Source material:

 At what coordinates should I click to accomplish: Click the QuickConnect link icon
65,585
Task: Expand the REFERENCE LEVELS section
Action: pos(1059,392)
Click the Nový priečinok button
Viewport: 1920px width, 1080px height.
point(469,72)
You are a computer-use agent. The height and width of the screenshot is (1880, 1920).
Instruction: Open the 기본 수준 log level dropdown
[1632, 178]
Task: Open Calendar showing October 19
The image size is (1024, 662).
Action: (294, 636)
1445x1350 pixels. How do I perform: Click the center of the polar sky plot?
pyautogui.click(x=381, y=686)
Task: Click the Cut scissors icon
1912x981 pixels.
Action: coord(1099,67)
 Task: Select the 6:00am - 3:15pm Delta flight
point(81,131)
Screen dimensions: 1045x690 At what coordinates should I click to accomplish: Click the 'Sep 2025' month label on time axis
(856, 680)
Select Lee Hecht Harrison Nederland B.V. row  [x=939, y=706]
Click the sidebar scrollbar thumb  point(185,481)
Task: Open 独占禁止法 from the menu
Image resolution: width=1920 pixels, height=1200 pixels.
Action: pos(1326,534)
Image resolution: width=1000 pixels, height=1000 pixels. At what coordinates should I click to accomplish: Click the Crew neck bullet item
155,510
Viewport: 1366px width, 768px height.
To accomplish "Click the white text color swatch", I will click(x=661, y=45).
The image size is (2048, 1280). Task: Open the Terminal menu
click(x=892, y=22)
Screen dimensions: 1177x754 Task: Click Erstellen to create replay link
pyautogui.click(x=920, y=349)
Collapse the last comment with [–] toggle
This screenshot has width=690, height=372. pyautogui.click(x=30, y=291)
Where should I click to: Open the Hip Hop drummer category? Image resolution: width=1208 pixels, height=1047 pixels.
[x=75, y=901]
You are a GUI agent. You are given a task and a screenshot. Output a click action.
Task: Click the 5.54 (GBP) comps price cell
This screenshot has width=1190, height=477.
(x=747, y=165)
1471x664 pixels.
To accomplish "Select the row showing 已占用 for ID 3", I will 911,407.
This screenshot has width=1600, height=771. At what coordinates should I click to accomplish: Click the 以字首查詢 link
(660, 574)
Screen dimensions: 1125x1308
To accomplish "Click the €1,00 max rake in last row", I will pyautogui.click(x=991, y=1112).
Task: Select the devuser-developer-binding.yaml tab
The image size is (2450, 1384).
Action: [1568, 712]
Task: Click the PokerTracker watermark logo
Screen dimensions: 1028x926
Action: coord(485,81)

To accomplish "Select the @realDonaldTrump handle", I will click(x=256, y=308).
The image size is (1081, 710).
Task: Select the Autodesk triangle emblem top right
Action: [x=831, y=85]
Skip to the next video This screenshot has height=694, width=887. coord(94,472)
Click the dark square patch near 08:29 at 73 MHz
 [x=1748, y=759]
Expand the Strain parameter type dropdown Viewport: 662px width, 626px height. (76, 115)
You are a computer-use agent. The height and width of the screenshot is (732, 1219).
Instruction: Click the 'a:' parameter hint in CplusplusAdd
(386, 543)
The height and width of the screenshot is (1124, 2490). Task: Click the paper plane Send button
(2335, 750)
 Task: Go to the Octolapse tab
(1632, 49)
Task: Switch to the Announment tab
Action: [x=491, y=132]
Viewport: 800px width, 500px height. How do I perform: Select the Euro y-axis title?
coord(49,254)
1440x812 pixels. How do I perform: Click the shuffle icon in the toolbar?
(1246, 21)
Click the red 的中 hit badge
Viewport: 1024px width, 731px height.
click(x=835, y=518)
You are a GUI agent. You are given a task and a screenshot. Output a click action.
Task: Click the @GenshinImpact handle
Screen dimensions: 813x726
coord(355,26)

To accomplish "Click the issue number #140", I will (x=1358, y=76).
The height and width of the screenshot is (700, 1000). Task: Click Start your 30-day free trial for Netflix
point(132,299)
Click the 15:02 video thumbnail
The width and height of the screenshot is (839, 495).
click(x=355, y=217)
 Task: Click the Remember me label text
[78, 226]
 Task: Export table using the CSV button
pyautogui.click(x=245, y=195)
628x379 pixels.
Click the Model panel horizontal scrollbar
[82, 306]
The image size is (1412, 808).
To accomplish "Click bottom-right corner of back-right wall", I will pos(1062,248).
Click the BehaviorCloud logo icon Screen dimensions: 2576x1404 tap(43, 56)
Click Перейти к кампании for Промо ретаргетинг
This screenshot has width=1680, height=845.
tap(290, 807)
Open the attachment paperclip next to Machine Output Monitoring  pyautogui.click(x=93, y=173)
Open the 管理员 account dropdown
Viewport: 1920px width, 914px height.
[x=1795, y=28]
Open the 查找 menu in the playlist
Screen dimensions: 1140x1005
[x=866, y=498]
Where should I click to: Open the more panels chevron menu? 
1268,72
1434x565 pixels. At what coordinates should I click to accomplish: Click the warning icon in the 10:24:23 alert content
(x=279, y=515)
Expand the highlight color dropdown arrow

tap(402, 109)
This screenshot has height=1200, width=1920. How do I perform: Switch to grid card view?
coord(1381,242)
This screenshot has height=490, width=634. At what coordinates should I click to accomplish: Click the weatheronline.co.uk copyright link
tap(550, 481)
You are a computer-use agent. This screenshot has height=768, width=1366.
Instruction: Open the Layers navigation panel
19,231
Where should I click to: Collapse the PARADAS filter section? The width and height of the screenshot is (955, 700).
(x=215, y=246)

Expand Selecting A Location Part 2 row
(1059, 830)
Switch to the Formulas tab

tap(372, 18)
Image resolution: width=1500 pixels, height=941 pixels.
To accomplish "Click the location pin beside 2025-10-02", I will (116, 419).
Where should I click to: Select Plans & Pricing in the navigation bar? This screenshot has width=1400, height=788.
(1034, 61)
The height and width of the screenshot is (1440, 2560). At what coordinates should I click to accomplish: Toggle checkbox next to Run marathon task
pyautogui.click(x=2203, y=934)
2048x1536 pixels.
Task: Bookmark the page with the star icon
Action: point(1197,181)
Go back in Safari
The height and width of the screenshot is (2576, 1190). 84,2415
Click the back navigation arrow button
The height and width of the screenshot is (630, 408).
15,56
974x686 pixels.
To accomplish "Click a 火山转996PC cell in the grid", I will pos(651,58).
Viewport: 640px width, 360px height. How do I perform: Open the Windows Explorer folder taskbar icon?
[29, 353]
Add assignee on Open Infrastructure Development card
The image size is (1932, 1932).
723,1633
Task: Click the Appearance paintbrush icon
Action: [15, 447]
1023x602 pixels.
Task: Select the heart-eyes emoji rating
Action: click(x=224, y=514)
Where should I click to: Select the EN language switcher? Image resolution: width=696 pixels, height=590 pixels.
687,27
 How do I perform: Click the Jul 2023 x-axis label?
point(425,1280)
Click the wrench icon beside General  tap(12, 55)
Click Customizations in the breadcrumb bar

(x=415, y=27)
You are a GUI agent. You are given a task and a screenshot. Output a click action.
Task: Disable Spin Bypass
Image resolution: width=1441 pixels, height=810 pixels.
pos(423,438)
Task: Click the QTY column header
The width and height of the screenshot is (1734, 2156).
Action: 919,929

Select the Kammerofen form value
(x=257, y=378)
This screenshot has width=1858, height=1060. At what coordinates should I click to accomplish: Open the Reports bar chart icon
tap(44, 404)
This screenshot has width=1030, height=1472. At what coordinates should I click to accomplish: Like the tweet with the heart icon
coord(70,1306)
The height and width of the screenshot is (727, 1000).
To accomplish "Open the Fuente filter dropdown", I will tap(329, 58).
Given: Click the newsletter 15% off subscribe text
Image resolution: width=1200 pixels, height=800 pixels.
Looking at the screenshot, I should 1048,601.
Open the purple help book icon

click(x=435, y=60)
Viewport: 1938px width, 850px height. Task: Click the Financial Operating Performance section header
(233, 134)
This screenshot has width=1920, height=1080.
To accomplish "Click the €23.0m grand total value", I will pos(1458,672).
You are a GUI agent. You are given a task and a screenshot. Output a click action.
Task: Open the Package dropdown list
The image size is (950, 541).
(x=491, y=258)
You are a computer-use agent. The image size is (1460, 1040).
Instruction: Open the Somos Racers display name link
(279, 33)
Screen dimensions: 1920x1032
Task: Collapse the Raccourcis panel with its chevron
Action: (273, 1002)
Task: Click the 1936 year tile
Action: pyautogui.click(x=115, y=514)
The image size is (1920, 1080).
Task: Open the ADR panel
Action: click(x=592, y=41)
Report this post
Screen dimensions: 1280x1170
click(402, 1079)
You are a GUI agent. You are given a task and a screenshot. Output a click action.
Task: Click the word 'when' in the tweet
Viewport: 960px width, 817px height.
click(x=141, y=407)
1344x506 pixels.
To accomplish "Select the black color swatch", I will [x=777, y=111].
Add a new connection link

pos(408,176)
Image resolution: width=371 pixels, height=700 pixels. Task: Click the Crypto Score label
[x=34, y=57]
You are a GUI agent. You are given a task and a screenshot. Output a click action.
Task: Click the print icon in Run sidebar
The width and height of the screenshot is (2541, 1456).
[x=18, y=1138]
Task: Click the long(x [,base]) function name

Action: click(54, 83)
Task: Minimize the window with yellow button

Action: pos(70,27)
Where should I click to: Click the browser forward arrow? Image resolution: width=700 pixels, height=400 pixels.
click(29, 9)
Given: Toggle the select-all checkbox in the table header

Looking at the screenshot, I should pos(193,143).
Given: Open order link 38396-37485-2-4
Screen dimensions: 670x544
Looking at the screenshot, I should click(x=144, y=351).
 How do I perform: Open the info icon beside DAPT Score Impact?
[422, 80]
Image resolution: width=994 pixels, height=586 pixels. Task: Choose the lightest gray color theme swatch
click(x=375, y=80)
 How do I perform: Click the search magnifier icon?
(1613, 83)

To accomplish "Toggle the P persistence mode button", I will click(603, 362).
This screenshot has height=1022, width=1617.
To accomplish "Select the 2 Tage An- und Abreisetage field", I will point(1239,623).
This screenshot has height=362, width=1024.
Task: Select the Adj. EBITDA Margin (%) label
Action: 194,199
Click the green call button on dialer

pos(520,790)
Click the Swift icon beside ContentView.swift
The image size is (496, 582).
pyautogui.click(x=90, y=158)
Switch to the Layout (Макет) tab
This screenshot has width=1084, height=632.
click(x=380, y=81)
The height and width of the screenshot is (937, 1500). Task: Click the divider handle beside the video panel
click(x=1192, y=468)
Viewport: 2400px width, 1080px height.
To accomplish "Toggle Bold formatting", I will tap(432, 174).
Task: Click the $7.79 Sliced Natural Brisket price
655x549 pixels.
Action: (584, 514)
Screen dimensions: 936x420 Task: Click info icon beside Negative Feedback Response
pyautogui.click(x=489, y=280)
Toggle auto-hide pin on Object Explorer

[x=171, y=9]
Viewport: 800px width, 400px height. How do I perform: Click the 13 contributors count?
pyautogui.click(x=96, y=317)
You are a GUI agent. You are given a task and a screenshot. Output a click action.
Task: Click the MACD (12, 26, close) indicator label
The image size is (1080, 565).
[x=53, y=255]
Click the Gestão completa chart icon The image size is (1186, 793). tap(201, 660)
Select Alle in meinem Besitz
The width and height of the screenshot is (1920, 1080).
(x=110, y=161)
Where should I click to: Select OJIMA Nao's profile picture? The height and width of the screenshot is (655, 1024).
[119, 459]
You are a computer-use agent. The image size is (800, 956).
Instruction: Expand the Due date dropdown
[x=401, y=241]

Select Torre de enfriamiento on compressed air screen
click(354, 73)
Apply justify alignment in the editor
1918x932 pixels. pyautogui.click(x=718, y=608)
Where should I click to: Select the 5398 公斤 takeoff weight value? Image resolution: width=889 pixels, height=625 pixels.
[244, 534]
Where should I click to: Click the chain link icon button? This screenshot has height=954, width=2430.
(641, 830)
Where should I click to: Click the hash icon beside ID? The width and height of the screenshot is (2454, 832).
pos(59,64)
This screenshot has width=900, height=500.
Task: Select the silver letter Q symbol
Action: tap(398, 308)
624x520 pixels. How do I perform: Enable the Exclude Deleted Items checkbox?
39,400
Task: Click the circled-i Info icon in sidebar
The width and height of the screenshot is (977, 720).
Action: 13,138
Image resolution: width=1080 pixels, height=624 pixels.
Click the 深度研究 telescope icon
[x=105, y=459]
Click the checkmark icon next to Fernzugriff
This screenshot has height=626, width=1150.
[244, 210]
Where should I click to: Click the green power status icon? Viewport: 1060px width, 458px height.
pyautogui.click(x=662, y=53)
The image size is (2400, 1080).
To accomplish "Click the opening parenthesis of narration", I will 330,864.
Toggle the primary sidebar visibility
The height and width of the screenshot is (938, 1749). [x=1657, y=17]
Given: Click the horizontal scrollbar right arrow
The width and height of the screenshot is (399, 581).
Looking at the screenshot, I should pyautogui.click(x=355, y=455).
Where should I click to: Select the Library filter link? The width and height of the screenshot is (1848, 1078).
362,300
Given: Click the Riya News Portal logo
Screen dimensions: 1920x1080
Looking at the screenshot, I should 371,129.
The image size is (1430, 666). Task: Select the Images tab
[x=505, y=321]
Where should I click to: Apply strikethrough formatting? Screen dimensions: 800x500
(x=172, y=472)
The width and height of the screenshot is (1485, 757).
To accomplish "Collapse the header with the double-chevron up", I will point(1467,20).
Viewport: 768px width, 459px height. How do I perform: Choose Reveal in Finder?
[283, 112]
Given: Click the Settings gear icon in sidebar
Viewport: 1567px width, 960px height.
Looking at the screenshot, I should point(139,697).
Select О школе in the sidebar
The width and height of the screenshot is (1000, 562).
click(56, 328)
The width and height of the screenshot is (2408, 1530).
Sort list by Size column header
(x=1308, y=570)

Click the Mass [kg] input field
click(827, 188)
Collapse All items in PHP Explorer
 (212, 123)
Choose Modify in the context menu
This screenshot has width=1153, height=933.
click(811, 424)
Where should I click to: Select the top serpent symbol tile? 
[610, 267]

Description of the task:
Reproduce verbatim the records from the line containing "1471x664 pixels." through the line containing "I will pos(1062,248).", including both of those lines.

Task output:
1471x664 pixels.
To accomplish "Select the row showing 已占用 for ID 3", I will 911,407.
This screenshot has width=1600, height=771. At what coordinates should I click to accomplish: Click the 以字首查詢 link
(660, 574)
Screen dimensions: 1125x1308
To accomplish "Click the €1,00 max rake in last row", I will pyautogui.click(x=991, y=1112).
Task: Select the devuser-developer-binding.yaml tab
The image size is (2450, 1384).
Action: [1568, 712]
Task: Click the PokerTracker watermark logo
Screen dimensions: 1028x926
Action: coord(485,81)

To accomplish "Select the @realDonaldTrump handle", I will click(x=256, y=308).
The image size is (1081, 710).
Task: Select the Autodesk triangle emblem top right
Action: [x=831, y=85]
Skip to the next video This screenshot has height=694, width=887. coord(94,472)
Click the dark square patch near 08:29 at 73 MHz
 [x=1748, y=759]
Expand the Strain parameter type dropdown Viewport: 662px width, 626px height. (76, 115)
You are a computer-use agent. The height and width of the screenshot is (732, 1219).
Instruction: Click the 'a:' parameter hint in CplusplusAdd
(386, 543)
The height and width of the screenshot is (1124, 2490). Task: Click the paper plane Send button
(2335, 750)
 Task: Go to the Octolapse tab
(1632, 49)
Task: Switch to the Announment tab
Action: [x=491, y=132]
Viewport: 800px width, 500px height. How do I perform: Select the Euro y-axis title?
coord(49,254)
1440x812 pixels. How do I perform: Click the shuffle icon in the toolbar?
(1246, 21)
Click the red 的中 hit badge
Viewport: 1024px width, 731px height.
click(x=835, y=518)
You are a GUI agent. You are given a task and a screenshot. Output a click action.
Task: Click the @GenshinImpact handle
Screen dimensions: 813x726
coord(355,26)

To accomplish "Click the issue number #140", I will (x=1358, y=76).
The height and width of the screenshot is (700, 1000). Task: Click Start your 30-day free trial for Netflix
point(132,299)
Click the 15:02 video thumbnail
The width and height of the screenshot is (839, 495).
click(x=355, y=217)
 Task: Click the Remember me label text
[78, 226]
 Task: Export table using the CSV button
pyautogui.click(x=245, y=195)
628x379 pixels.
Click the Model panel horizontal scrollbar
[82, 306]
The image size is (1412, 808).
To accomplish "Click bottom-right corner of back-right wall", I will pos(1062,248).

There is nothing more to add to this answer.